Exercise prompt | Give back each line of the data exactly.

Supplied information |
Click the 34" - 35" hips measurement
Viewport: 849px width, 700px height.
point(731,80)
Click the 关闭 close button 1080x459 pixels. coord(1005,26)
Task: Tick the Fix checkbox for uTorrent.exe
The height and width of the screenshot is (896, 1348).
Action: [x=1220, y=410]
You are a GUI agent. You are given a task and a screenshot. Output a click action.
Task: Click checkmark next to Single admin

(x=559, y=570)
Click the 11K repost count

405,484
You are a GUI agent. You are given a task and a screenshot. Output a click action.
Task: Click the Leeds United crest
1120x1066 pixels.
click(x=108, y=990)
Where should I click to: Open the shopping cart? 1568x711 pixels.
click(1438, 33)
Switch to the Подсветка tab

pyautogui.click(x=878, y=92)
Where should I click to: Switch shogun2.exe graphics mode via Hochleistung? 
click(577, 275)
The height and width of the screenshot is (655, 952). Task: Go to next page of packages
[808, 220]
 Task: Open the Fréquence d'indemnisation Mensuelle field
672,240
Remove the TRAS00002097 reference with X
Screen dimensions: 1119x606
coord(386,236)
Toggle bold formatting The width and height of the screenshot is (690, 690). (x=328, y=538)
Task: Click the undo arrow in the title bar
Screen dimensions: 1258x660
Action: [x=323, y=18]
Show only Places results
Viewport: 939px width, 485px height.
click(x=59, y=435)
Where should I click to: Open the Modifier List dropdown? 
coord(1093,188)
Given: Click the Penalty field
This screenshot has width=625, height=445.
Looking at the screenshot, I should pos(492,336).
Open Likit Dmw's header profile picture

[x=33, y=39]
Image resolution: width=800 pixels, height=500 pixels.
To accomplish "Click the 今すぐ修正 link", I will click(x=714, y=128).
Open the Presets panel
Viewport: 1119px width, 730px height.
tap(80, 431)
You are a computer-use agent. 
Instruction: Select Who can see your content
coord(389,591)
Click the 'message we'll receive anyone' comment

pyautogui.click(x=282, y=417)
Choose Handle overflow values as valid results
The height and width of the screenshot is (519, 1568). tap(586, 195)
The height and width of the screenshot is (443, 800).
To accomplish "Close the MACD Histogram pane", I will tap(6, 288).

Your solution |
Click the 34" - 35" hips measurement
Viewport: 849px width, 700px height.
point(731,80)
Click the 关闭 close button 1080x459 pixels. coord(1005,26)
Task: Tick the Fix checkbox for uTorrent.exe
The height and width of the screenshot is (896, 1348).
Action: [x=1220, y=410]
You are a GUI agent. You are given a task and a screenshot. Output a click action.
Task: Click checkmark next to Single admin

(x=559, y=570)
Click the 11K repost count

405,484
You are a GUI agent. You are given a task and a screenshot. Output a click action.
Task: Click the Leeds United crest
1120x1066 pixels.
click(x=108, y=990)
Where should I click to: Open the shopping cart? 1568x711 pixels.
click(1438, 33)
Switch to the Подсветка tab

pyautogui.click(x=878, y=92)
Where should I click to: Switch shogun2.exe graphics mode via Hochleistung? 
click(577, 275)
The height and width of the screenshot is (655, 952). Task: Go to next page of packages
[808, 220]
 Task: Open the Fréquence d'indemnisation Mensuelle field
672,240
Remove the TRAS00002097 reference with X
Screen dimensions: 1119x606
coord(386,236)
Toggle bold formatting The width and height of the screenshot is (690, 690). (x=328, y=538)
Task: Click the undo arrow in the title bar
Screen dimensions: 1258x660
Action: [x=323, y=18]
Show only Places results
Viewport: 939px width, 485px height.
click(x=59, y=435)
Where should I click to: Open the Modifier List dropdown? 
coord(1093,188)
Given: Click the Penalty field
This screenshot has width=625, height=445.
Looking at the screenshot, I should pos(492,336).
Open Likit Dmw's header profile picture

[x=33, y=39]
Image resolution: width=800 pixels, height=500 pixels.
To accomplish "Click the 今すぐ修正 link", I will click(x=714, y=128).
Open the Presets panel
Viewport: 1119px width, 730px height.
tap(80, 431)
You are a computer-use agent. 
Instruction: Select Who can see your content
coord(389,591)
Click the 'message we'll receive anyone' comment

pyautogui.click(x=282, y=417)
Choose Handle overflow values as valid results
The height and width of the screenshot is (519, 1568). tap(586, 195)
The height and width of the screenshot is (443, 800).
To accomplish "Close the MACD Histogram pane", I will tap(6, 288).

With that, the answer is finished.